Per rendere più chiaro quanto sia patologica questa situazione basta fare un piccolo esercizio con la mente: provate ad immaginare cosa accadrebbe se i 500 mld netti che abbiamo all’estero domani mattina rientrassero in Italia. Facile immaginare un enorme terremoto sui tassi di interesse: gli interessi sul debito pubblico italiano subirebbero un crollo di proporzioni enormi [con la incidentale conseguenza immediata di risanare i bilanci delle banche italiane, ma questo è un altro discorso]. Al contrario i tassi dei titoli di stato dei paesi che al momento beneficiano del risparmio italiano crescerebbero (ho detto Germania?). Ora io non ho gli strumenti e non ho manco la preparazione per poter fare delle stime ma non rimarrei sbalordito che se rientrasse in Italia un enorme flusso di danaro come quello di cui si parla (e contemporaneamente ovviamente uscisse dall’Estero in egual misura) fulmineamente i tassi italiani si abbasserebbero e quelli esteri si alzerebbero in egual misura a tal punto da polverizzare tutti gli spread di questo mondo. Ivi compreso il celeberrimo spread Btp/Bund. Vista in questo senso (ma non c’è da stupirsi essendo l’economia la più paradossale di tutte le scienze) l’impossibilità dello stato di potersi indebitare mobilitando il risparmio nazionale spinge il risparmio all’estero creando lo spread. Dunque è la stessa austerità nel caso italiano a creare lo spread. Una follia. Una follia parificabile a quella di far correre una persona con uno zaino alpino carico di sassi oppure simili a quella di curare una persona sana con un ciclo di chemioterapia come prevenzione alla possibile insorgenza di un tumore.

Come uscirne? Semplice:

1) Consenti agli stati che hanno un eccesso di risparmio “costretto” ad essere impiegato all’estero di indebitarsi fino all’assorbimento. Ma questo ovviamente non conviene a chi guadagna da questa situazione patologica (ho detto Germania?)

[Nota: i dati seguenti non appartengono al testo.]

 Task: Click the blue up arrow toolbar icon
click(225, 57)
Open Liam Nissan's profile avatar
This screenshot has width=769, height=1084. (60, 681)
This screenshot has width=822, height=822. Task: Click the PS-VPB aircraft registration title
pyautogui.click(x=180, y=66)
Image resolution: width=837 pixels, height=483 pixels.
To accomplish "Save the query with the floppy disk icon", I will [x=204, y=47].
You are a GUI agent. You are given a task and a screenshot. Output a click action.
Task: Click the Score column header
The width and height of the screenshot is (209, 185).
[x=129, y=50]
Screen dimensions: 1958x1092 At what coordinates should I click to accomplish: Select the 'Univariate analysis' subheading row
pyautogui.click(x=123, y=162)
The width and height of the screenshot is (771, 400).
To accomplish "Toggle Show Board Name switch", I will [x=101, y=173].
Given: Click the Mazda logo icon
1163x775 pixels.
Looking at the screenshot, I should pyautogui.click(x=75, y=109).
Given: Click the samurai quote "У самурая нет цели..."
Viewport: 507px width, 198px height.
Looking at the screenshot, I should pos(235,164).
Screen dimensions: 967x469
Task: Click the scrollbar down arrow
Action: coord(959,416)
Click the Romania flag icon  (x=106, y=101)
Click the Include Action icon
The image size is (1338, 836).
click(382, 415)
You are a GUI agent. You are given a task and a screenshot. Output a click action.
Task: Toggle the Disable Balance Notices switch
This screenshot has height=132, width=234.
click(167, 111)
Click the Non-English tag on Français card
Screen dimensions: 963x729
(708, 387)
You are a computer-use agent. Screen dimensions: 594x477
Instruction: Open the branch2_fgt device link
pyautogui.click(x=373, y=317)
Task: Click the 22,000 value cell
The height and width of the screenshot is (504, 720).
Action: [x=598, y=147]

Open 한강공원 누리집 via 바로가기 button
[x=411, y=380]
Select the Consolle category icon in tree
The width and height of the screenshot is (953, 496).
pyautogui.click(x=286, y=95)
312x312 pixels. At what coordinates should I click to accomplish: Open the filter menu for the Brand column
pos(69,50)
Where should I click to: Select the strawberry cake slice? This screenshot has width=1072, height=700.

2) Distruggi l’asimmetria di fondo: non puoi avere un mercato finanziario unico per tutta l’Europa e poi il massimo “mobilitatore” di risorse non esiste. Ovvero non esiste un Ministero del Tesoro Europeo che emetta Eurobond e tutti i piccoli indiani dei singoli stati sono legati alla regola del 60% del debito/Pil e del 3% sul deficit/pil come se fosse la stessa cosa l’Italia che ha una bilancia commerciale, un saldo delle partite correnti e una bilancia dei pagamenti in forte attivo e oltretutto un colossale eccesso di risparmio e la Francia o la Spagna che vivono di trasferimenti netti dalla Germania.

3) Terza soluzione: salutare, riportare tutto a casa e andarcene educatamente.

Stiamo vivendo una enorme repressione fiscale (grazie al Trattato di Maastricht) e finanziaria (a causa dell’impiego dei risparmi italiani all’estero a tassi reali negativi) che si traduce nel più grande saccheggio della Storia italiana. Sipario.